Ciência e Natura, v. 37 Part 2 2015, p. 312-319

ISSN impressa: 0100-8307 ISSN on-line: 2179-460X

# Novel design of array multiplier

Seyyed Masoud Razavi<sup>1</sup>, Seyyed Reza Talebiyan<sup>1</sup>

# <sup>1</sup>Department of Electrical Engineering, Imam Reza International University, Mashhad, Iran

#### Abstract

In this paper a new array multiplier has been proposed, which has lower power consumption than the regular array multipliers. This technique has been applied on two conventional and leapfrog array multipliers. In the formation of  $8 \times 8$  multiplier all designs proposed in this paper have been implemented using the HSPICE by the use of 180 nm TSMC technology at a supply voltage 1v. To verify the performance of the proposed structures, structures have been simulated in 130 nm & 65 nm PTM technologies. The simulation results show that applying the return technique in the array structures causes power consumption reduction and consequently PDP reduction. This improvement for 180 nm technology in the conventional array structure is 13.32 % and in the leapfrog array structure is 23.27 %. It should be noted that this technique substantially makes the number of transistors less and as a result area reduction.
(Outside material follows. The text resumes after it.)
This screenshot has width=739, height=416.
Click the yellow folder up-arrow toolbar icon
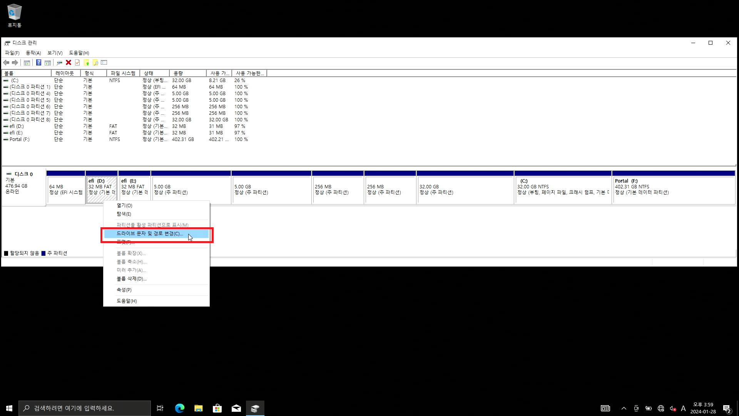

Keywords: Array multiplier, return technique, return leapfrog array multiplier, power, delay

ciênciaenatura

### **1** Introduction

any application systems such as digital signal processing systems require the processing of large amounts of digital data (Chong, Bah-Hwee, & 2004; Mathew, Latha, Chang, Ravi, & Logashanmugam, 2013; Ravi, Rao, & Prasad, 2011; Ravi, Subbaiah, Prasad, & Rao, 2011; Srivastava, Vishant, Singh, & Nagaria, 2013). To implement algorithms such as convolution and because of various filters, multiplication operation unit is placed in digital signal processor systems. In many algorithms, multiplication is considered as the critical path and consequently the most critical operations (Mathew et al., 2013). In recent years, researchers have put emphasis on three fields of power, speed, and area (Ravi, Rao, et al., 2011). The need for specific design causes the increase of consumption power and the number of transistors on chip as well. Therefore, power is the most important field among those three. In order to achieve the high operating speed the most suitable structure is array multipliers which are in good order and lead to the ordered arrangement of layout (Mathew et al., 2013). This paper focuses on power consumption and a new method for array multipliers has been proposed which can reduce the power and the area as well. In the second section, the mathematical relationships and the multiplication algorithm of two 8-bit numbers have been explained. In the third section, two conventional array multiplier and leapfrog structures have been analyzed and in the fourth section, by applying return technique on two structures, a new design has been done. In the fifth section, how to perform the simulation process about the best selection and result presentation is examined and finally in the sixth section, a general conclusion has been made about the work done.

### 2 Parallel Multiplier

A serial multiplier consumes less power but due to ripple, delay will be more. In parallel multiplier delay is less but high complex circuitry it consumes more power.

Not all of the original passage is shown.